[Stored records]
- - -
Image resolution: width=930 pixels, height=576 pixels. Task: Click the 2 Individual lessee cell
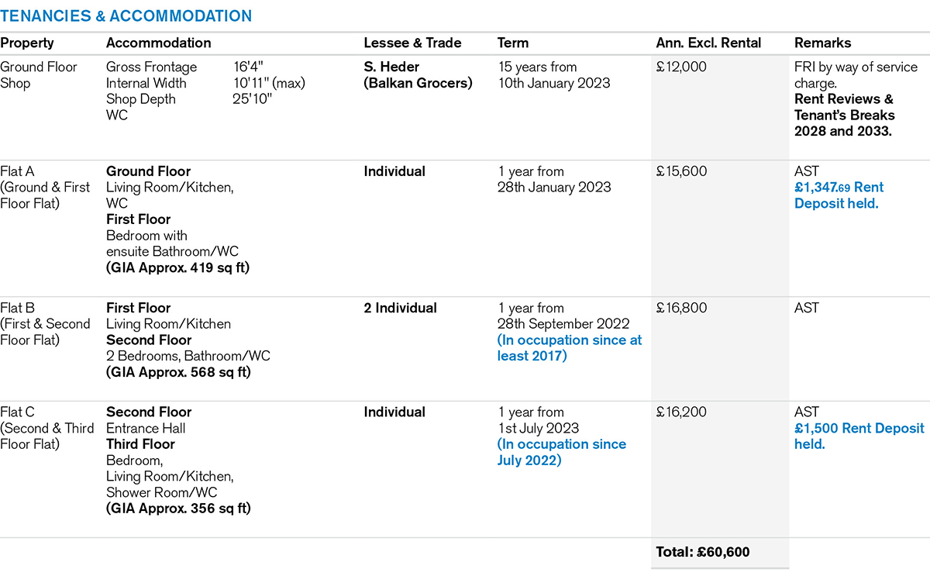pos(400,308)
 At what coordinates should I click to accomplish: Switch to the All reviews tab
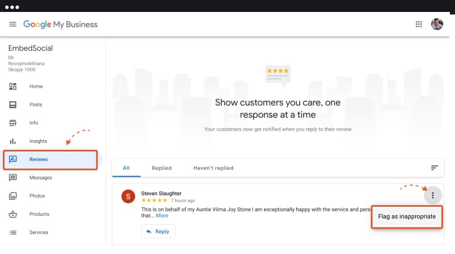[x=126, y=168]
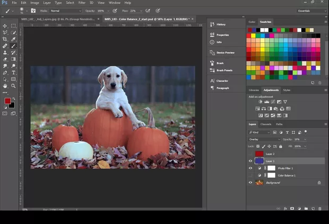The height and width of the screenshot is (224, 329).
Task: Add a Brightness/Contrast adjustment
Action: click(261, 102)
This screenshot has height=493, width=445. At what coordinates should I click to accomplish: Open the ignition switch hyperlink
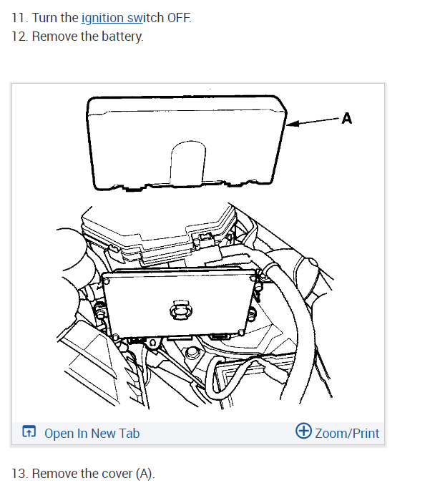(x=112, y=18)
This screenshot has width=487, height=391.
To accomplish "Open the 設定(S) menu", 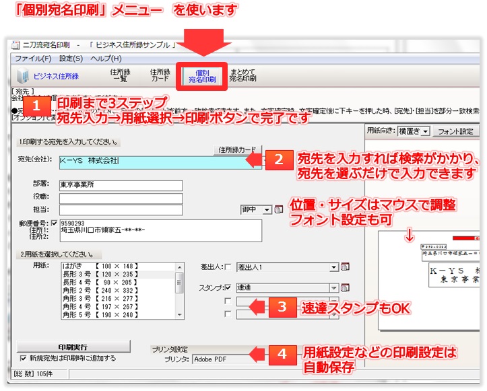I will click(71, 59).
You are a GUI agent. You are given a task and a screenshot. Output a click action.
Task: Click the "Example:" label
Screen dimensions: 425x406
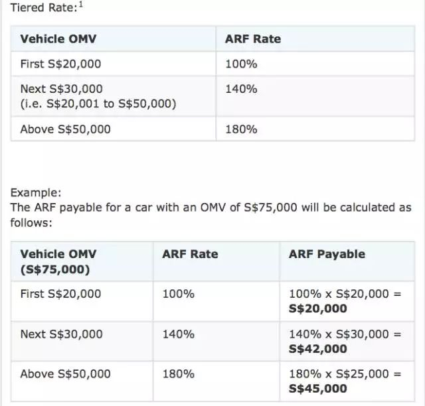point(36,193)
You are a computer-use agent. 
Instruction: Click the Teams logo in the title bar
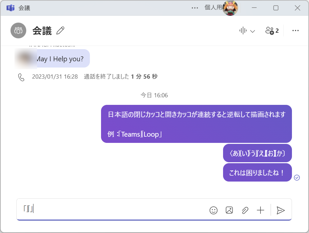pyautogui.click(x=10, y=8)
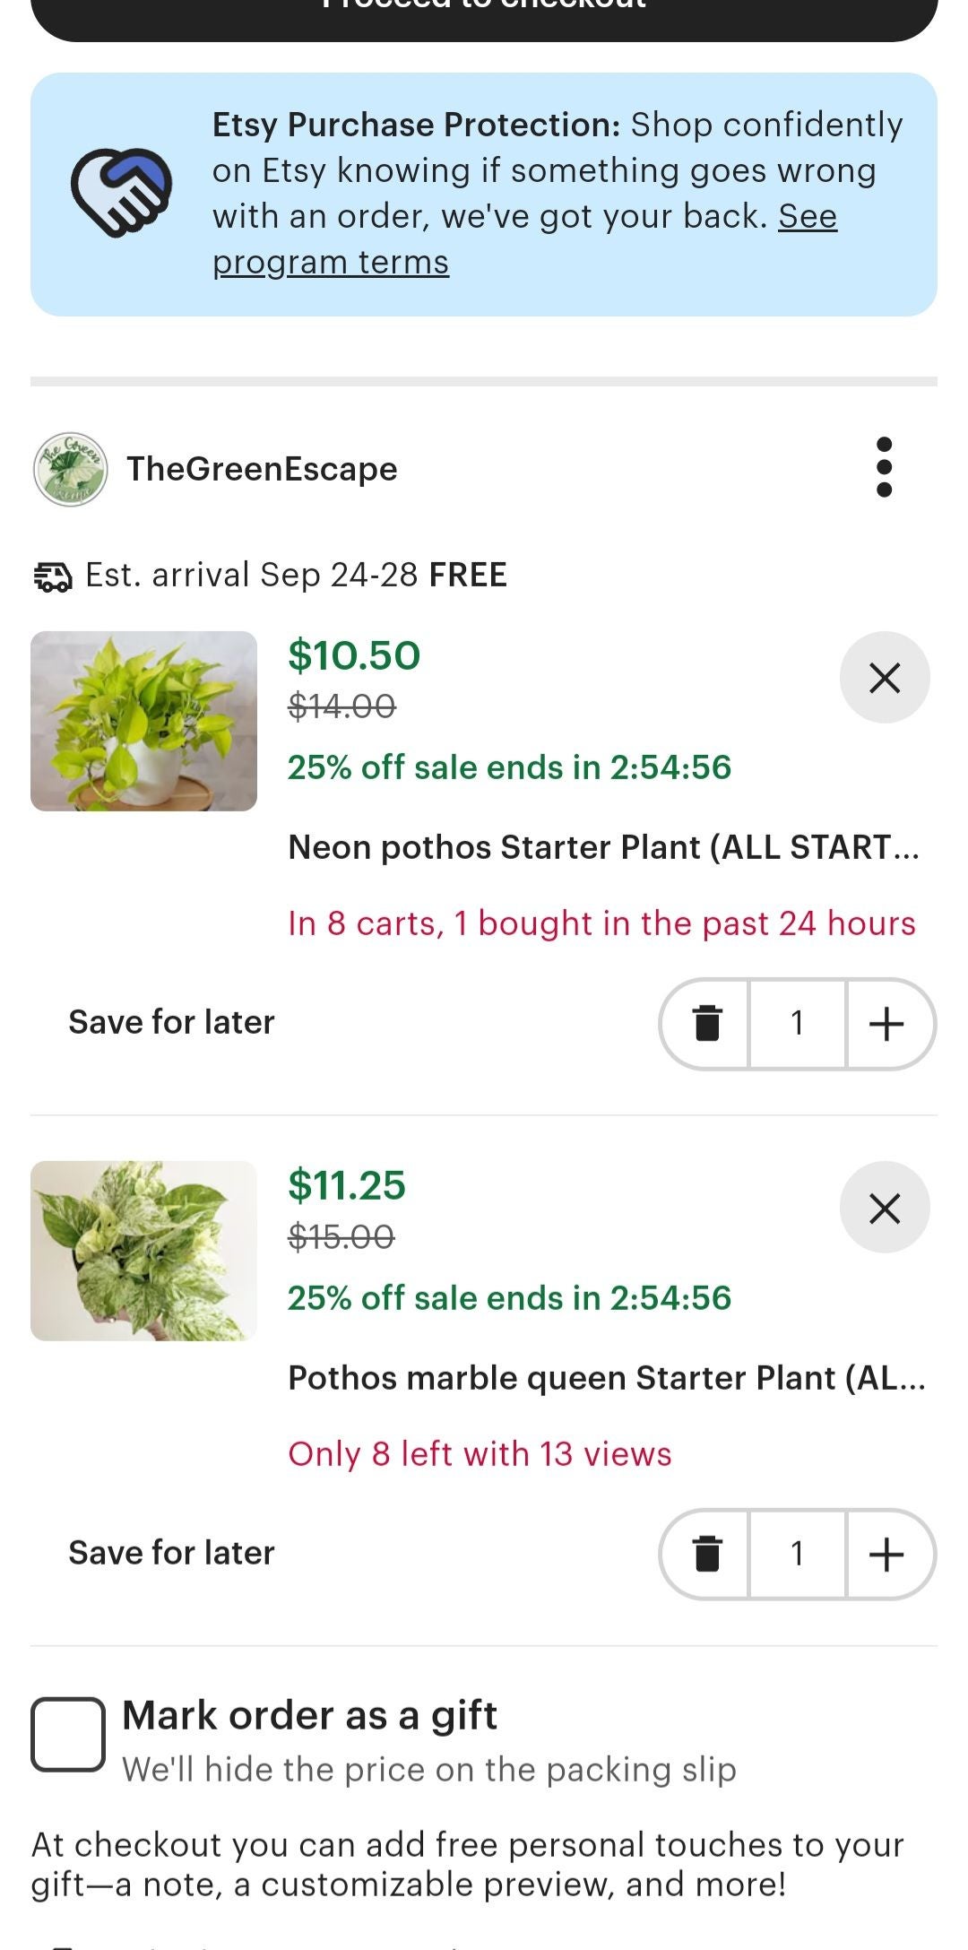
Task: Tap trash icon for Neon pothos quantity
Action: pyautogui.click(x=707, y=1023)
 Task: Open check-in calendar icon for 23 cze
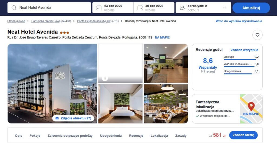click(x=99, y=8)
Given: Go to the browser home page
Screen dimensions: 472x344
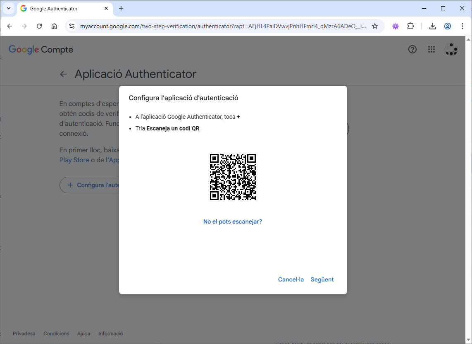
- - -
--- TRY IT ---
Retype the line containing "Task: Open check-in calendar icon for 23 cze" and each line after it through the last line of the entries above, exactly, with no pictures and nothing else.

--- EXERCISE SOLUTION ---
 Task: Open check-in calendar icon for 23 cze
click(x=99, y=8)
Given: Go to the browser home page
Screen dimensions: 472x344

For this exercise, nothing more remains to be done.